指导而非协助：基于LLM的多轮规划与分层提问实现苏格拉底式代码调试 (Instruct, Not Assist: LLM-based Multi-Turn Planning and Hierarchical Questioning for Socratic Code Debugging)

Socratic questioning is an effective teaching strategy, encouraging critical thinking and problem-solving. The conversational capabilities of large language models (LLMs) show great potential for providing scalable, real-time student guidance. However, current LLMs often give away solutions directly, making them ineffective instructors. We tackle this issue in the code debugging domain with TreeInstruct, an Instructor agent guided by a novel state space-based planning algorithm. TreeInstruct asks probing questions to help students independently identify and resolve errors. It estimates a student's conceptual and syntactical knowledge to dynamically construct a question tree based on their responses and current knowledge state, effectively addressing both independent and dependent mistakes concurrently in a multi-turn interaction setting. In addition to using an existing single-bug debugging benchmark, we construct a more challenging multi-bug dataset of 150 coding problems, incorrect solutions, and bug fixes -- all carefully constructed and annotated by experts. Extensive evaluation shows TreeInstruct's state-of-the-art performance on both datasets, proving it to be a more effective instructor than baselines. Furthermore, a real-world case study with five students of varying skill levels further demonstrates TreeInstruct's ability to guide students to debug their code efficiently with minimal turns and highly Socratic questioning.

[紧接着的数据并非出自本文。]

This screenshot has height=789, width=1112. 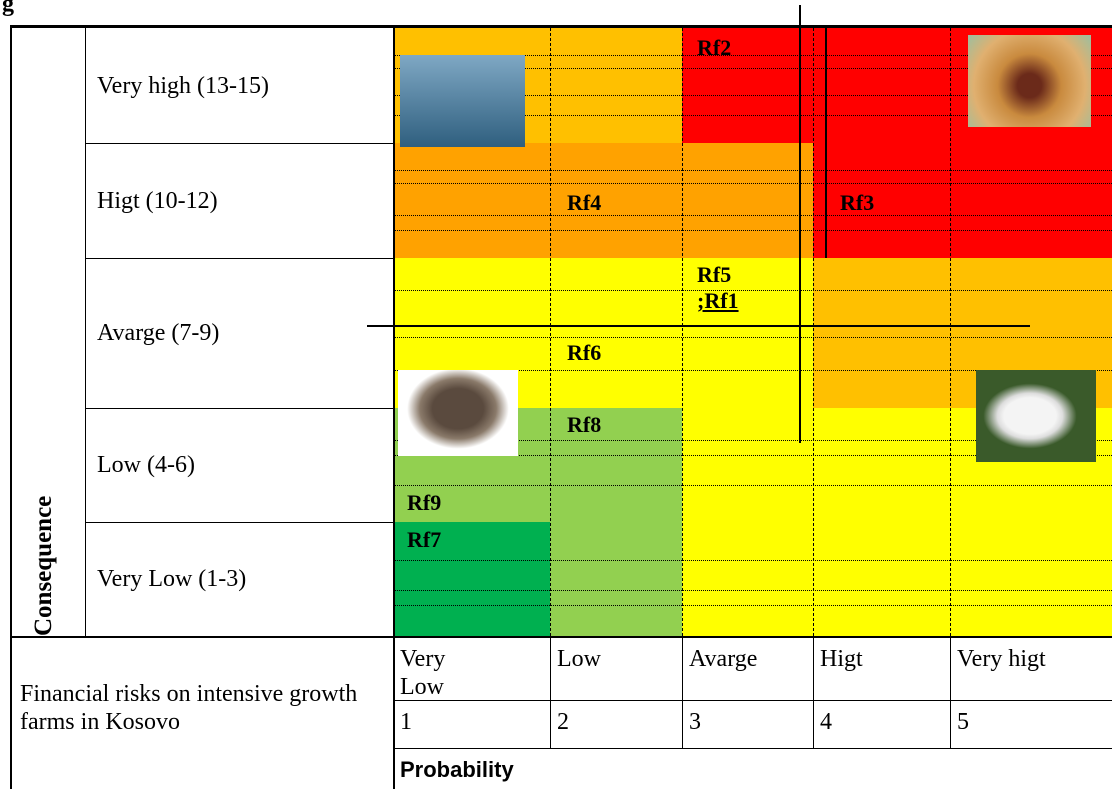 What do you see at coordinates (579, 659) in the screenshot?
I see `probability-label: Low` at bounding box center [579, 659].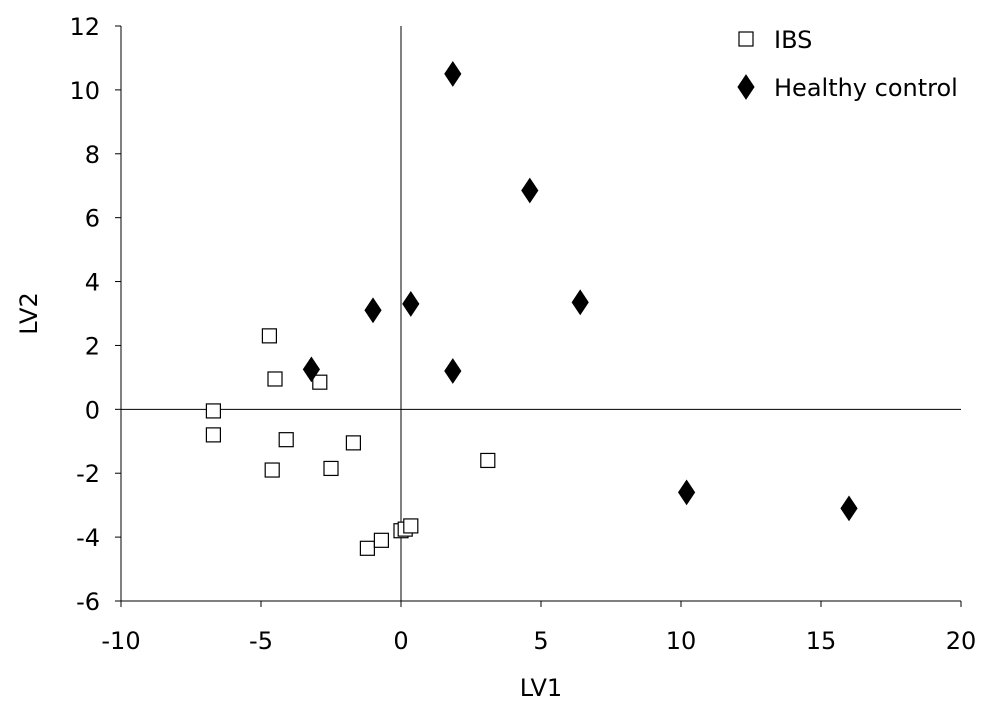  I want to click on x-tick-label: -10, so click(120, 641).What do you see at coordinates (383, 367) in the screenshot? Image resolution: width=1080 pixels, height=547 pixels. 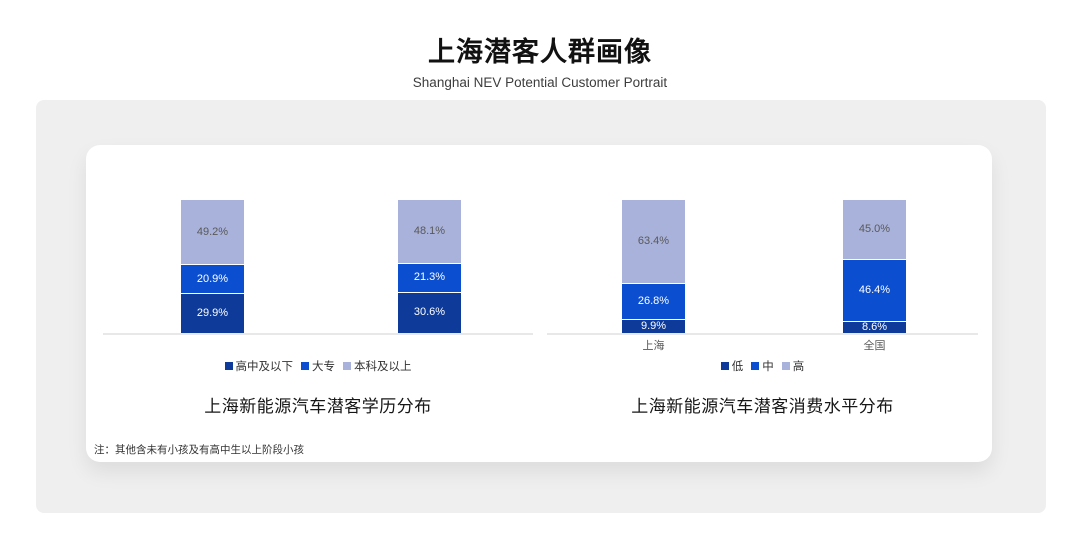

翻译：苏格拉底式提问是一种有效的教学策略，能够促进学生批判性思维和问题解决能力的发展。大型语言模型（LLM）的对话能力为提供可扩展、实时的学生指导展现了巨大潜力。然而，当前LLM往往直接给出解决方案，使其难以成为有效的教学指导者。我们在代码调试领域针对此问题提出了TreeInstruct，这是一个由新颖的基于状态空间的规划算法引导的指导型智能体。TreeInstruct通过提出探究性问题，帮助学生独立识别并修正错误。它通过评估学生的概念性知识与语法知识，依据其回答与当前知识状态动态构建问题树，从而在多轮交互场景中有效同时处理独立错误与关联错误。除了使用现有的单错误调试基准外，我们还构建了一个更具挑战性的多错误数据集，包含150个由专家精心构建与标注的编程问题、错误解决方案及错误修复方案。大量实验评估表明，TreeInstruct在两个数据集上均取得了最先进的性能，验证了其相较于基线模型更具效能的指导能力。此外，一项涵盖五名不同技能水平学生的真实案例研究进一步证明，TreeInstruct能够以最少的交互轮次和高度苏格拉底式的提问，有效指导学生高效调试其代码。